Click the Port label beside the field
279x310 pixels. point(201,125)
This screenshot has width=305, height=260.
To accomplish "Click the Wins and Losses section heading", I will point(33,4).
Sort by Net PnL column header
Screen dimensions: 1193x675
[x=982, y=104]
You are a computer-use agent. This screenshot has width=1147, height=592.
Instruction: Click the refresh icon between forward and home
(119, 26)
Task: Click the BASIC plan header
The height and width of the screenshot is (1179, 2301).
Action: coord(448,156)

◇ ◇ ◇ ◇ ◇

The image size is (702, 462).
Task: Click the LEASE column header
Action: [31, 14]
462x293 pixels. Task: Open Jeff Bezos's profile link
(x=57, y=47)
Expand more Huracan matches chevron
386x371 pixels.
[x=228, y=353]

◇ ◇ ◇ ◇ ◇

**Exercise brief**
Rewrite the listing from "You are a computer-use" down to "Action: coord(448,156)", putting "reload button" in place of "refresh icon" and leaving everything else unchanged.

**Exercise solution**
You are a computer-use agent. This screenshot has width=1147, height=592.
Instruction: Click the reload button between forward and home
(119, 26)
Task: Click the BASIC plan header
The height and width of the screenshot is (1179, 2301).
Action: coord(448,156)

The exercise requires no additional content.